As quatro ondas da Inteligência Artificial
Uma buzzword é definida como uma nova palavra ou um novo termo que causa grande “barulho” ou “alarido” (buzz: barulho; word: palavra). Tal termo, quando surge, é frequentemente usado de maneira indiscriminada e até sensacionalista, principalmente pela mídia não especializada. Nesse sentido, a Inteligência Artificial (IA) deixou de ser uma buzzword há muito tempo.
De fato, a IA está presente em nossas vidas por meio de muitas aplicações práticas, algumas perceptíveis, outras nem tanto. O seu assistente pessoal, presente no seu computador ou smartphone, possui IA. Os algoritmos de recomendação de conteúdo do Youtube possuem IA. A automação de processos industriais e de negócios possui alguma tecnologia de IA. Ela está em todos os lugares!
Nesse contexto, uma das principais preocupações dos pensadores e futuristas é o quanto e/ou quando as máquinas inteligentes tornarão os trabalhadores completamente obsoletos. É certo que muitas profissões deixarão de existir, principalmente aquelas que envolvem trabalhos repetitivos e que podem ser facilmente transformados em um algoritmo. Entretanto, convém destacar que há profissões consideradas “blindadas”, enquanto muitas outras deverão surgir, apoiadas em tecnologias inteligentes que serão usadas como potencializadoras das capacidades humanas.
Para o taiwanês Kai Fu Lee, cientista da computação e pioneiro em IA, a revolução completa das máquinas inteligentes ocorrerá em quatro ondas: a IA da internet, de negócios, de percepção e, finalmente, a IA autônoma. As três primeiras ondas já estão entre nós.
A IA da internet e a de negócios estão monitorando nossos passos e nossa saúde. Elas aprendem com o nosso comportamento on-line, criam uma versão digital e previsível do nosso “eu” e modelos de negócio, selecionam currículos e beneficiários de empréstimos e nos influenciam nos aspectos político e econômico.
Por sua vez, a IA de percepção está saindo do ciberespaço, estendendo seus tentáculos até o mundo físico. Câmeras inteligentes são capazes de reconhecer nossos rostos e outros objetos, sensores são capazes de ouvir e compreender nossas vozes e outros ruídos, de identificar padrões de comportamento, prever fenômenos, entre outros. Enfim, ela está aprendendo a “enxergar” o nosso mundo e está criando para si um universo quantificado que pode ser analisado, processado e influenciado.

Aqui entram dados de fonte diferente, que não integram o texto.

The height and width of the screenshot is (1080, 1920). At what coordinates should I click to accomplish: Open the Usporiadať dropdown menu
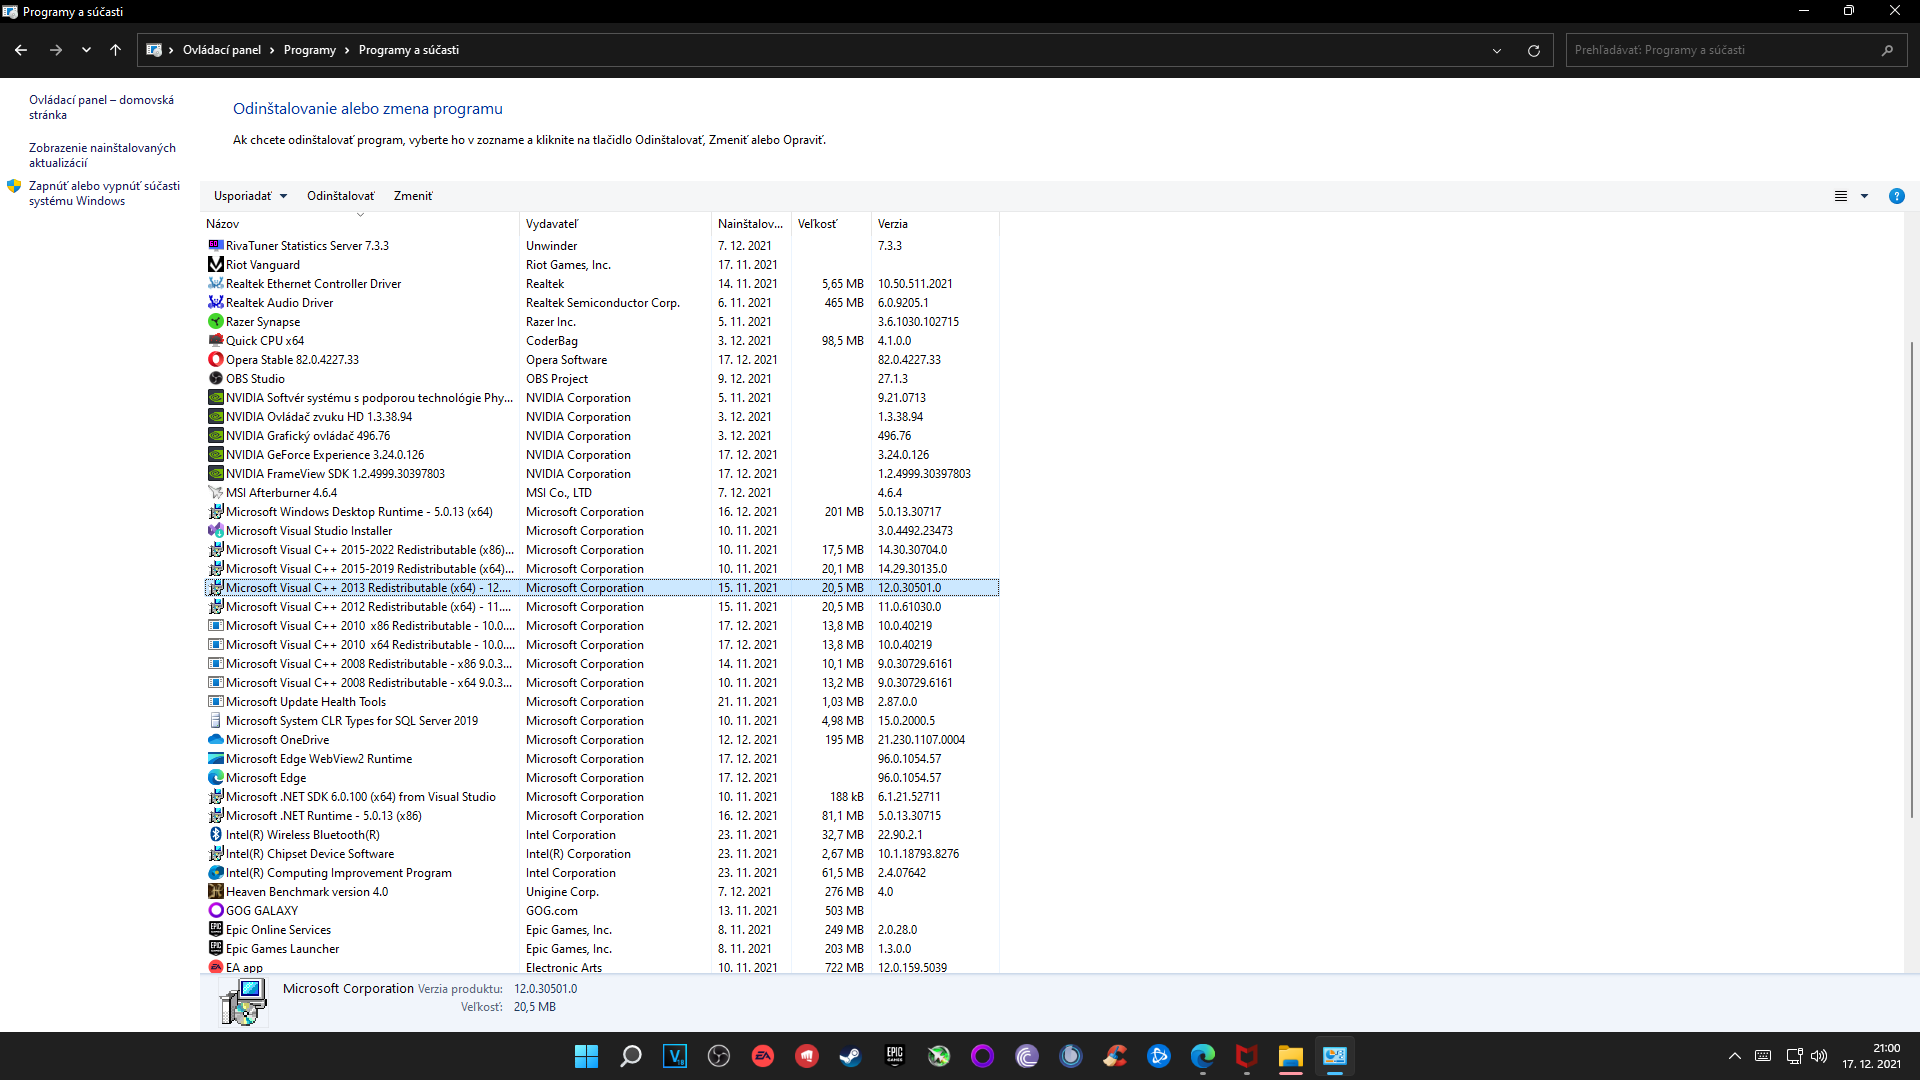[x=250, y=196]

A IA autônoma, ainda em estado embrionário, virá por último, mas causará um impacto jamais visto na sociedade. Ela está sendo criada no interior das três primeiras ondas e será marcada pela chegada dos veículos autônomos, dos drones de entrega e vigilância, das fábricas e fazendas totalmente automatizadas, da extinção de diversas profissões e do desaparecimento de milhões de postos de trabalho.
Para o historiador israelense Yuval Noah Arari, em sua obra Homo Deus: uma breve história do amanhã (Companhia das Letras, 2016), a completa ascensão da IA poderá criar uma maciça classe de pessoas “inimpregáveis”. Note que elas não serão apenas desempregadas, mas terão suas profissões totalmente desnecessárias, visto que seus postos serão assumidos por máquinas. Enquanto alguns navegam, surfam e até sobrevoam as três primeiras ondas, muita gente não faz ideia do que está acontecendo. Quando a quarta onda chegar, o que você estará fazendo? Estará aposentado, sendo relevante profissionalmente, ou terá que depender de uma renda básica universal provida pelo Estado, considerando um possível status de “inimpregabilidade”?
Texto publicado originalmente no Jornal de Jales, coluna Fatecnologia, no dia 27/06/2021.